Judge Walker was equally contemptuous of the testimony of Kenneth P. Miller, a professor of government at Claremont McKenna College, whose opinions in the trial, the judge said, “were inconsistent with the opinions he expressed before he was retained as an expert. Specifically, Miller previously wrote that gays and lesbians, like other minorities, are vulnerable and powerless in the initiative process, contradicting his trial testimony that gays and lesbians are not politically vulnerable with respect to the initiative process.”
Since the judge, as the trier of facts, dismissed all of the testimony of the star witnesses in opposition to marriage quality, it will be much more difficult for any appeals court to find a basis for over-turning his decision.
As John Schwartz explained in a fine article in the Times “appeals court judges and the justices at the highest court in the land could find themselves boxed in by the careful logic and structure of Judge Vaughn R. Walker’s opinion.”
And as Andrew Koppelman, a professor at Northwestern Law School, explained to Schwartz, “while appeals courts often overturn lower-court judges on their findings of law — like the proper level of scrutiny to apply to Proposition 8 — findings of fact are traditionally given greater deference. ‘They are supposed to take as true facts found by the district court, unless they are clearly erroneous. This opinion shows why district courts matter, even though the Supreme Court has the last word.’”
Furthermore, instead or relying on “strict scrutiny,” Judge Walker said Proposition 8 does not even meet “a rational basis review”–which also makes it harder for a higher court to over-turn him
Judge Walker happens to be gay himself–the San Francisco Chronicle called his orientation “an open secret”–so naturally the wackos are already calling for his impeachment, in their never-ending quest to use hatred to raise money for their dubious organizations. Tim Wildmon, President of the American Family Association, was among the very first to use the judge’s opinion to send out a new fund-raising appeal to his members.

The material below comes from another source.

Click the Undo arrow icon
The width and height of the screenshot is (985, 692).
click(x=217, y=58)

But as Monroe H. Freedman of Hofstra Law School pointed out in the Times “You could say, ‘If a gay judge is disqualified, how about a straight judge?’ There isn’t anybody about whom somebody might say, ‘You’re not truly impartial in this case.’ ” And another legal expert said that if no one had tried to get the judge to recuse himself before the trial, it’s too late to call him unqualified after he had rendered his decision.

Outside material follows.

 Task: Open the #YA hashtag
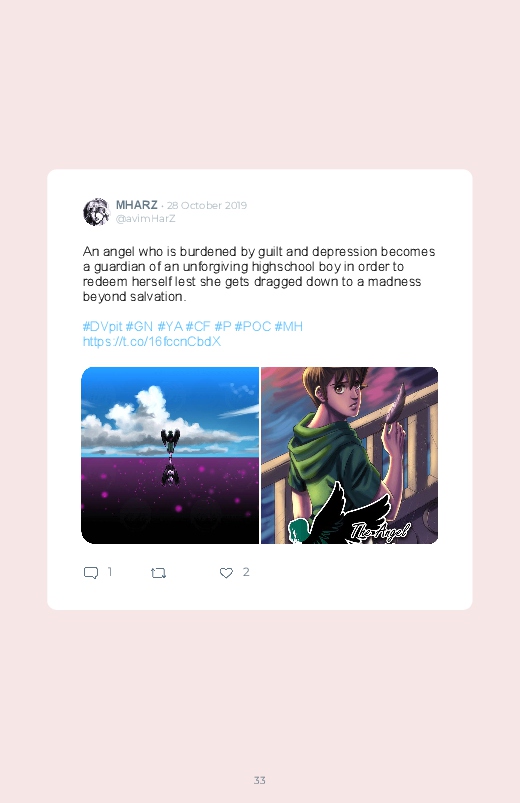tap(170, 327)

Judge Walker’s opinion was a huge victory for the odd couple who argued that Proposition 8 was unconstitutional, David Boies and Ted Olson--who have said all along that the law was so clearly in their favor, the measure’s unconstitutionality would be self-evident to anyone who was serious about this subject.
Judge Walker has written an opinion which has richly confirmed that point of view. “The Judge obviously intended this to be his monument," said Matt Coles, the eminence grise of gay litigation at the American Civil Liberties Union, “and it is his monument.”
Now all we need is for Anthony Kennedy to emulate Judge Walker, and genuine marriage equality will finally be the law of the land.